=== Section Start ===
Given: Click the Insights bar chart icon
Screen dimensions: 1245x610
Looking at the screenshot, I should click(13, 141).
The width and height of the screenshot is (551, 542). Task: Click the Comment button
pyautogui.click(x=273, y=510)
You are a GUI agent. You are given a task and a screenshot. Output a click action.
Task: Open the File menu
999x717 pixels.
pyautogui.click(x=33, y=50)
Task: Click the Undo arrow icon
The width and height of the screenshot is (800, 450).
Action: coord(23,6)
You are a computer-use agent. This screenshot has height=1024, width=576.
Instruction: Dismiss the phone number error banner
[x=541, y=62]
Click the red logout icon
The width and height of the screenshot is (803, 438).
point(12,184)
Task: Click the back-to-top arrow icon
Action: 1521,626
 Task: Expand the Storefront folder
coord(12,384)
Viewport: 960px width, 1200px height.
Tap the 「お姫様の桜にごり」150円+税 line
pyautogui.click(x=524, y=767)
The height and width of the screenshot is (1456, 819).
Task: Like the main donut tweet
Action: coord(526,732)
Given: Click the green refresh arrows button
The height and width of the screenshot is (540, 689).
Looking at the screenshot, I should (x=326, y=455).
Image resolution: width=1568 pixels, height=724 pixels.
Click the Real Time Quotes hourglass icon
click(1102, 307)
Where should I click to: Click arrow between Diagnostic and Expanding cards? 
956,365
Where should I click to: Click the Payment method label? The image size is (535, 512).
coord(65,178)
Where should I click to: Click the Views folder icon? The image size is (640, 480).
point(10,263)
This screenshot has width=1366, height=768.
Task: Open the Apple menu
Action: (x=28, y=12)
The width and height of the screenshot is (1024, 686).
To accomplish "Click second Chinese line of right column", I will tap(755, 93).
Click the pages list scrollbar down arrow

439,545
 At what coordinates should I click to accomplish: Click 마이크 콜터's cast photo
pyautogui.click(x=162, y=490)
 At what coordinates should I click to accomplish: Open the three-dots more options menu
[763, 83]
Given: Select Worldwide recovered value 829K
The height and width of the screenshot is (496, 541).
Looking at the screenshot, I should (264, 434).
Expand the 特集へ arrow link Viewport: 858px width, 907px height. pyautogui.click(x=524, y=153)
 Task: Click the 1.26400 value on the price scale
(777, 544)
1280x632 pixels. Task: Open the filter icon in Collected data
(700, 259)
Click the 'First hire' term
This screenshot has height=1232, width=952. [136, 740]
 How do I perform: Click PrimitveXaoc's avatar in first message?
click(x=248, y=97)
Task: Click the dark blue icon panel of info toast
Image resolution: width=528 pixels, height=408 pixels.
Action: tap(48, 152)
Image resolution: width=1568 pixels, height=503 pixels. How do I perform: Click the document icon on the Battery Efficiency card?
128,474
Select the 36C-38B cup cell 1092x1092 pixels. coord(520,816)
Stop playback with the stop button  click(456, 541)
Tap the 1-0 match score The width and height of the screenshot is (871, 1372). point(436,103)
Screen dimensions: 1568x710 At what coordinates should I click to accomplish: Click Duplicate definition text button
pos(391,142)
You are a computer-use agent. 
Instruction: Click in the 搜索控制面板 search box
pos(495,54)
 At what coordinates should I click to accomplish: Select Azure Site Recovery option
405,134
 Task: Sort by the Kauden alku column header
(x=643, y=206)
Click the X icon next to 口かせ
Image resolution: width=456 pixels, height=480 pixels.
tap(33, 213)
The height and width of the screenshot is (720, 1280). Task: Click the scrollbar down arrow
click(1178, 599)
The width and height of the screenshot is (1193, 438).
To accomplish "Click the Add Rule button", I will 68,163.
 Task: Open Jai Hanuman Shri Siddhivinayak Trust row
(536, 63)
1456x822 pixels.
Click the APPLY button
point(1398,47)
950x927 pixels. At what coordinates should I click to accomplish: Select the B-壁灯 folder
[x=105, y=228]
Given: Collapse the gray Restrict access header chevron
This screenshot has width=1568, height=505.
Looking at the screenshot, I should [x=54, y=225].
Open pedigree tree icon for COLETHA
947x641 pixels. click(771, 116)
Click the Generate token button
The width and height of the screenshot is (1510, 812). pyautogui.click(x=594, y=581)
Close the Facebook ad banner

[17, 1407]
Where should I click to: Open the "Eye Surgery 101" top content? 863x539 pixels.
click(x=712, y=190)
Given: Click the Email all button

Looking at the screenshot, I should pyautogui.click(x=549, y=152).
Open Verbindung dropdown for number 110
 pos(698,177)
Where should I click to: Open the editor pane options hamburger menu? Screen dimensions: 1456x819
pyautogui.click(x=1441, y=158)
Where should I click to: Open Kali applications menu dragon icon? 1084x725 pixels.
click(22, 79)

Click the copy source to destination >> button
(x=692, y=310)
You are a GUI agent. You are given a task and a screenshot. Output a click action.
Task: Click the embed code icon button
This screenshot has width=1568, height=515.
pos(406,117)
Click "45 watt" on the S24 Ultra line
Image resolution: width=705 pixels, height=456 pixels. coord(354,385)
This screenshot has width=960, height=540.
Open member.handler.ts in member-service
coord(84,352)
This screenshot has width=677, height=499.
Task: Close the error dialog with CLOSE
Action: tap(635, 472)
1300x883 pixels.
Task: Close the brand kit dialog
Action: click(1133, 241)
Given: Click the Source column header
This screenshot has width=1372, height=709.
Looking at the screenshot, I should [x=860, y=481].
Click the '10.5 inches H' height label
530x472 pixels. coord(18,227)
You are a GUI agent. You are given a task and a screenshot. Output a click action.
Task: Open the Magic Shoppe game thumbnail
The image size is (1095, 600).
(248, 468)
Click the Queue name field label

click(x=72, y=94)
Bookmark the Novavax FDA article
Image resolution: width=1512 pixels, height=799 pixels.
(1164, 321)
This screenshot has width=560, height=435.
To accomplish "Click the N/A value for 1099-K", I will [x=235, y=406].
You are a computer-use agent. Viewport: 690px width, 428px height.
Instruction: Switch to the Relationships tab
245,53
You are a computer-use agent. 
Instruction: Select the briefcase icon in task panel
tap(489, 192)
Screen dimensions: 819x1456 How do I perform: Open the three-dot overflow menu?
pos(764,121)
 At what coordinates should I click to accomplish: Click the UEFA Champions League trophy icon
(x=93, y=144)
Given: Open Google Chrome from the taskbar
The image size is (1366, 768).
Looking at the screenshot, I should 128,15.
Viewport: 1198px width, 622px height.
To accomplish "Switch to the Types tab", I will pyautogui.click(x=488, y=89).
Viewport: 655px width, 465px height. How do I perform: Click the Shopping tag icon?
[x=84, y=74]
=== Section End ===
• **DESCRIPTION OF THE TASK**: All lines above containing the string "computer" are to be collected.

• **WRITTEN ANSWER**:
You are a computer-use agent. This screenshot has height=1024, width=576.
You are a computer-use agent. 
You are a computer-use agent. Viewport: 690px width, 428px height.
You are a computer-use agent. 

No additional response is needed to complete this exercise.